Rock and roll has never been known to be a walk in the park for anybody. For all of the time spent on the road and the hours spent in the studio, the idea of being creative all the time isn’t always easy if it means pushing away the people that you care about the most. It’s never easy to step off the track, but Ray Davies came close to death once he realised his dreams didn’t make him happy anymore.

When looking through the first half of The Kinks’ career, it didn’t seem like there was anything to worry about. The band had already laid out a distinctive sound completely separate from the other British Invasion acts of their time, and becoming the unintended father of genres like heavy metal didn’t necessarily hurt, either.
That’s not what Ray wanted to do, though. He wanted to create stories with his songs, and albums like The Village Green Preservation Society made him refocus what he wanted to do. For every great track with a good melody, Ray also made up characters the same way a novelist might, creating a subtle vignette of what the person does from day to day before getting out of there at around three minutes.

After seeing how the sausage was really getting made, though, Ray started to resent some aspects of the music industry. Letting out his passive aggression on albums like Lola vs Powerman (and the Moneygoround) Part 1, things began to crack around 1973 when his wife left him.

In the middle of their separation, Ray’s brother, Dave, was also beginning to butt heads with him. Although any siblings in a band usually have their differences come out now and again (just look at The Everly Brothers), Ray started to get deadly serious about his depression leading up to a gig at London’s White City.

While Dave remembered the gig as being terrible, that was nothing compared to Ray’s state of mind. Not finding a way to make himself happy, he ended up overdosing on pills right before the show started in an attempt to end his life. By the time they hit the stage, he was on the verge of collapsing at any moment, even blurting into the microphone his thanks for supporting the band for so long.

Once Ray’s girlfriend found an empty pill bottle backstage, he was immediately rushed to the hospital, stating when he walked in, “I’m Ray Davies, and I’m dying.” Even though the whole thing may have been chalked up to him losing track of how much he was taking, Ray saw the episode as a deliberate suicide attempt.

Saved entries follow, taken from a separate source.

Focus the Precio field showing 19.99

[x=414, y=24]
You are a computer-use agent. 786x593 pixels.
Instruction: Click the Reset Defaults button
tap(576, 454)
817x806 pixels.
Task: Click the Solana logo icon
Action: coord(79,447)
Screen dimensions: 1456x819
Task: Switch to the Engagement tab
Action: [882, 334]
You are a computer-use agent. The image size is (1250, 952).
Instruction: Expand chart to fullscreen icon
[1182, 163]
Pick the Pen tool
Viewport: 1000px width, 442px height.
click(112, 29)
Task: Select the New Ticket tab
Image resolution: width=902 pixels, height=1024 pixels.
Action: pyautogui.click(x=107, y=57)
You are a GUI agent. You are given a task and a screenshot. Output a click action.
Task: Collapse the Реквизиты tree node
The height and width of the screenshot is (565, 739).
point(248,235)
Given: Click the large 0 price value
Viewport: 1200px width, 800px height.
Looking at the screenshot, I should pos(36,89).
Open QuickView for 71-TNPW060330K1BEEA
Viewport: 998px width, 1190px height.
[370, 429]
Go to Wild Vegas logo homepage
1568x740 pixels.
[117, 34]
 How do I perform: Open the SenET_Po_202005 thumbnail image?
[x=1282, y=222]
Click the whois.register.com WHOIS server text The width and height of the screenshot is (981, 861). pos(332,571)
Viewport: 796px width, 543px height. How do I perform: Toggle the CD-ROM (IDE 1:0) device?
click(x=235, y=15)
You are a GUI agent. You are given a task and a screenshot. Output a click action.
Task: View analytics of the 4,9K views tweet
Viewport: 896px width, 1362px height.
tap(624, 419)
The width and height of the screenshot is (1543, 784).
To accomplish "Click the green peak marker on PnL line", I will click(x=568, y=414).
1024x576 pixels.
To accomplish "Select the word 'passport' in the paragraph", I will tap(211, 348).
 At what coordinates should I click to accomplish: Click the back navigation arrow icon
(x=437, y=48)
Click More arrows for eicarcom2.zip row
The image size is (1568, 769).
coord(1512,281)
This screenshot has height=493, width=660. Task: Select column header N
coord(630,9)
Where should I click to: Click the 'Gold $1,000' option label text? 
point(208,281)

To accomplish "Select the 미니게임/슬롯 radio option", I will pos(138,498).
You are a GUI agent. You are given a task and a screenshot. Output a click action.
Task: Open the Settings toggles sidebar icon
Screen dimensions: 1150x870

Looking back on the incident, Ray claimed that everything was breaking down, telling The Daily Mail, “The doctor gave me pills and said, ‘Take one of these when you feel a bit down.’ I was doing what I thought was my last show, and I felt down every ten seconds, so I just kept taking them.” While it was clear that Ray needed a break, he was able to keep himself together to return to the band, leading them until their final album, Phobia, in 1993.

Although Ray might not have had any value in his life then, there’s no telling what lay in store for him had he not survived everything. He may not have been able to reach the same heights as his contemporaries, but his contributions to music both before and after his suicide attempt have still left their mark on legions of aspiring songwriters.